27 Fév - 11 Avr 2009
Vernissage le 27 Fév 2009

La série Water de Hou Yong est composée de peintures hyperréaliste figurant des pans d’eau en mouvement décontextualisés, confinant le sujet à l’abstraction. Parfois, le référent humain - un baigneur - nous plonge au coeur de la matière.

Communiqué de presse
Hou Yong
Eaux

« Rien n’est plus souple et plus faible que l’eau, mais pour enlever le dur et le fort, rien ne la surpasse et rien ne saurait la remplacer. » Lao Tseu, Tao Te King, LXXVIII, 570-490 avant J.-C

La Galerie Paul Frèches présente l’exposition des Eaux de Hou Yong, inaugurant une nouvelle collaboration avec ce jeune artiste pékinois remarqué récemment par l’éminent critique et curateur chinois Pi Li. Tour à tour hyperréalistes et abstraites selon la distance qui nous sépare d’elles, ses peintures insufflent une sensation de calme, malgré la nature intrinsèquement mouvante de l’élément représenté ou, au contraire nous plongent dans l’angoisse de cette réalité insaisissable.

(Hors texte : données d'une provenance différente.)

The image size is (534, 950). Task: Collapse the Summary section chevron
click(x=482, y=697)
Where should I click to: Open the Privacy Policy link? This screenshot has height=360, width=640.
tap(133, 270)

Hou Yong répète et prolonge à l’envi un anti-motif d’un tableau à l’autre : l’eau, représentée légèrement en plongée. La série Water utilise le vocabulaire hyperréaliste du sharp focus dans des peintures figurant des pans d’eau en mouvement décontextualisés (all over), confinant le sujet à l’abstraction. Parfois, le référent humain – un baigneur – nous plonge au coeur de la matière.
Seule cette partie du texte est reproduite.